What you are asked to do:
Update everything in the blog post from "Same with other" down to "or keep silent." by putting "neighborhood" wherever "community" appears, and write out that revised stretch.

Excerpted passage:
Assalamu alaikum, have started two blog posts in the past few days and then scrapped them. I’ve wanted to write, but I start out writing about one thing, and then by the end of the post, I’m writing about something else. And then I’m not happy with the result, and then I just scrap it and start over again. And that’s part of the problem with blogging, for me anyway, which is coming up with new material, and not rehashing and reblogging about the same things you blogged about last week, last month, last year, or a few years ago, things that any Google search’ll find that you’ve already said before numerous times.

That’s why when I do my “moon bits” posts every month, I sometimes have to resist the urge to comment (for the umpteenth time) why I feel, speaking for myself only, why sighting the moon every month, or for this blindling over here, following a reliable, verified sighting, is so important. However, I’ve blogged about this issue countless times already, why continue to dwell on it and rehash it?

Same with other things, many many other things, like the treatment of Muslim women, or the problems we have within our community, etc., etc. And most of the time, the reblogging/rehashing is not offering anything constructive or positive, it’s just more complaining, negativity, etc. Perhaps it’d not be so bad if I had something more positive to offer, but many times I don’t. And many times, including with blogging, it’s so much easier to complain and rehash and “vent”, than it is to either offer something positive or keep silent.

Items:

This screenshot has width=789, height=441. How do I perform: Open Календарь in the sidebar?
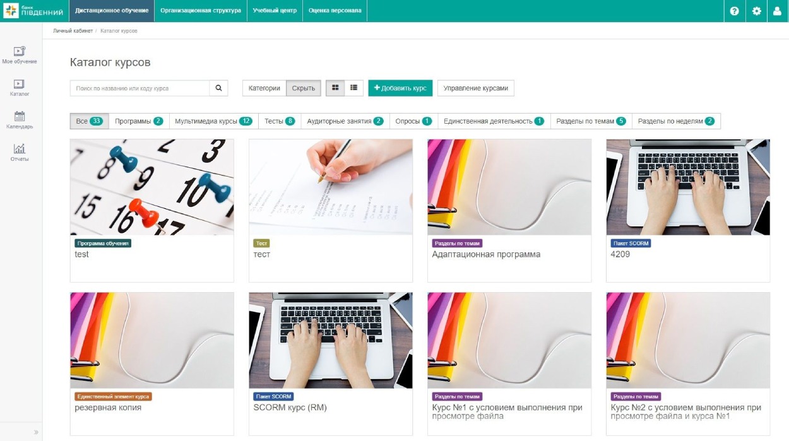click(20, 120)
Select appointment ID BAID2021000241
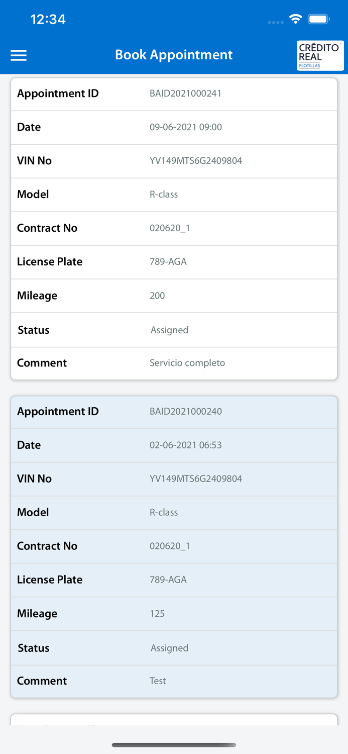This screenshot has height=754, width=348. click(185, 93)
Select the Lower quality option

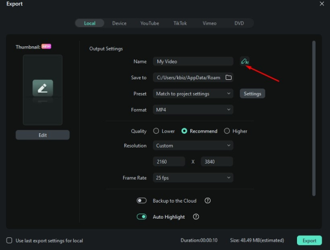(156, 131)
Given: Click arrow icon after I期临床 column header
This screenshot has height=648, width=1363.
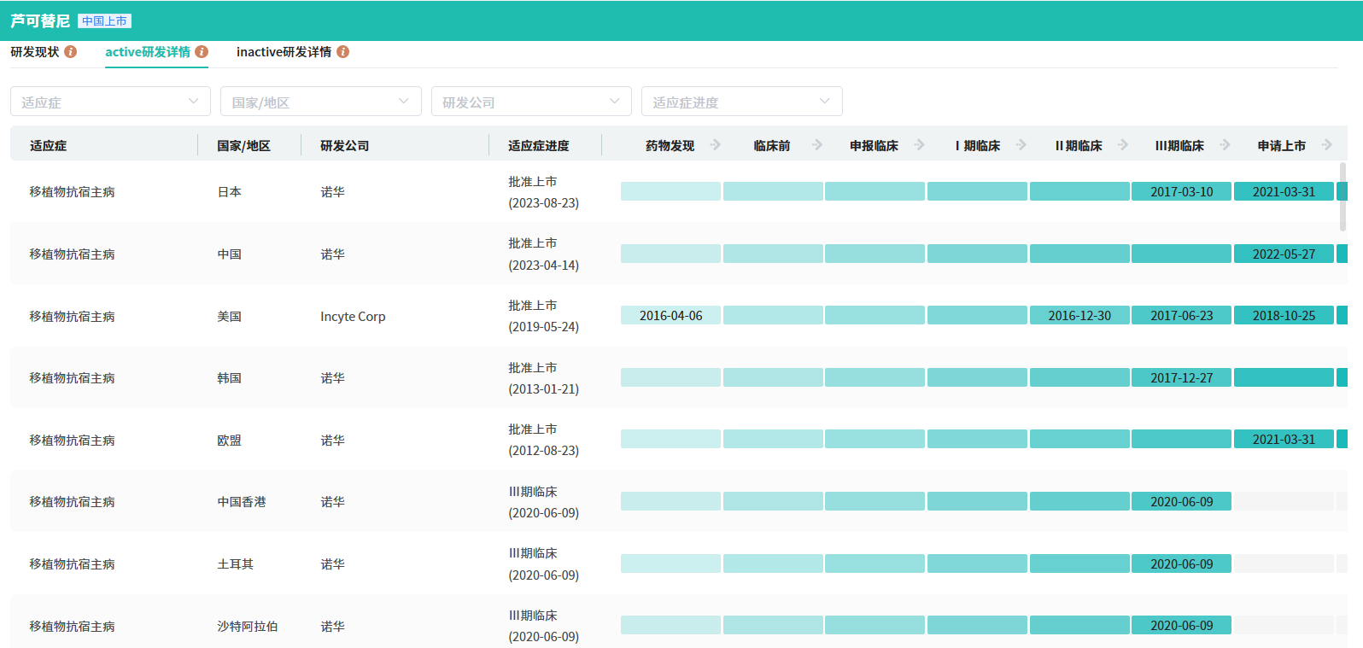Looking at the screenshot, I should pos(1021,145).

--

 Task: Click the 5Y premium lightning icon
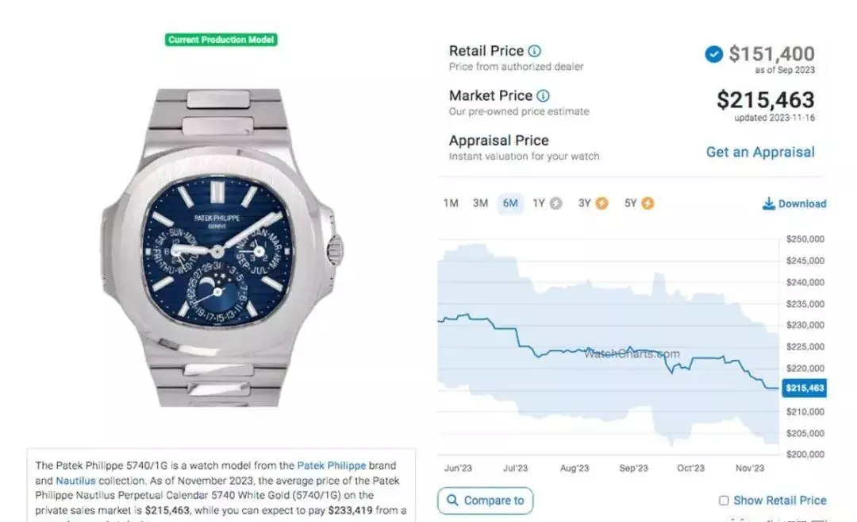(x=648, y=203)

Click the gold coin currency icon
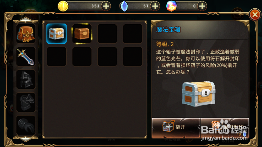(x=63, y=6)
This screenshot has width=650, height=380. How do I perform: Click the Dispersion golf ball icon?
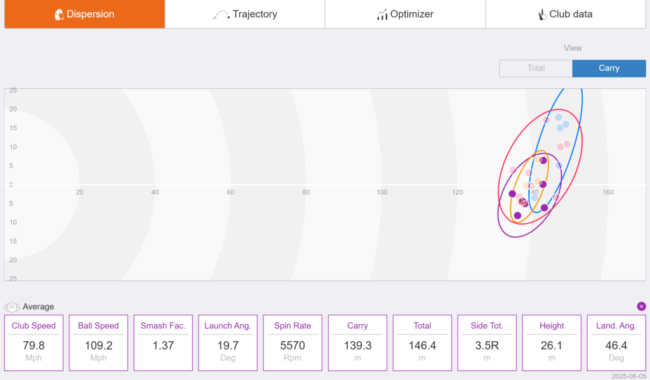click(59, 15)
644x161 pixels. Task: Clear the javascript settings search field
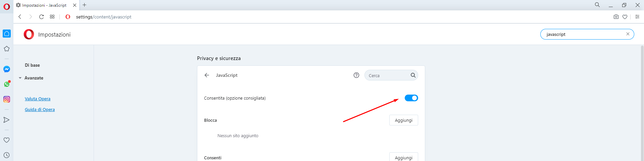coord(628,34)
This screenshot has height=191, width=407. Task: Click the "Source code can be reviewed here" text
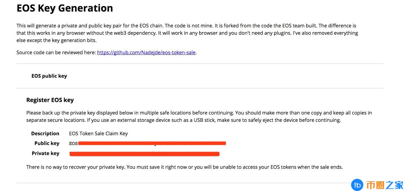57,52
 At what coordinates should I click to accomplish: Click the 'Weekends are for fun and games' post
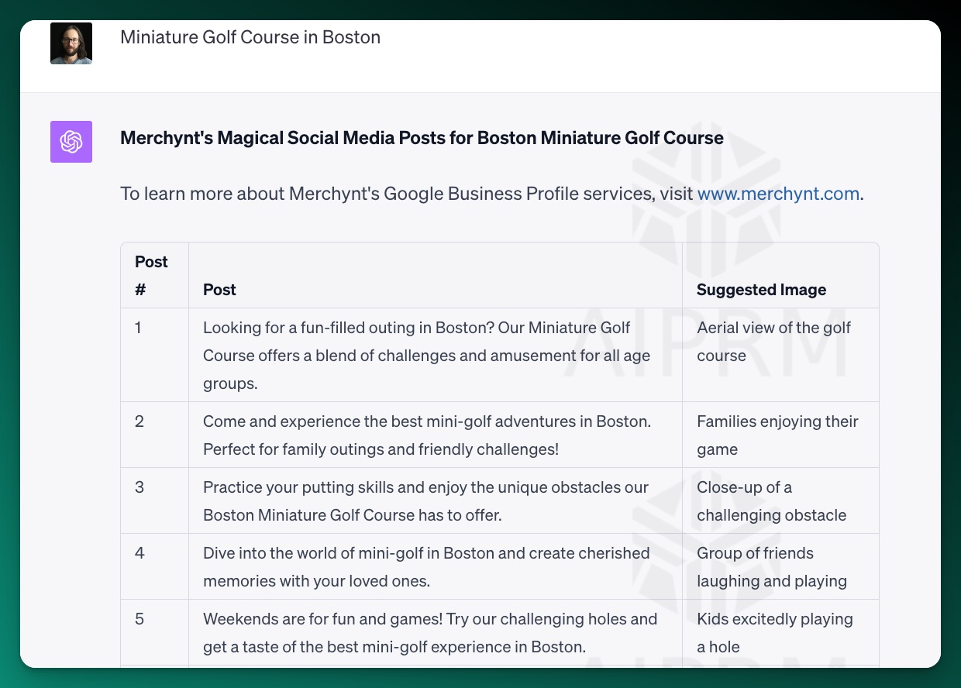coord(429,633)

The response:
Same with other things, many many other things, like the treatment of Muslim women, or the problems we have within our neighborhood, etc., etc. And most of the time, the reblogging/rehashing is not offering anything constructive or positive, it’s just more complaining, negativity, etc. Perhaps it’d not be so bad if I had something more positive to offer, but many times I don’t. And many times, including with blogging, it’s so much easier to complain and rehash and “vent”, than it is to either offer something positive or keep silent.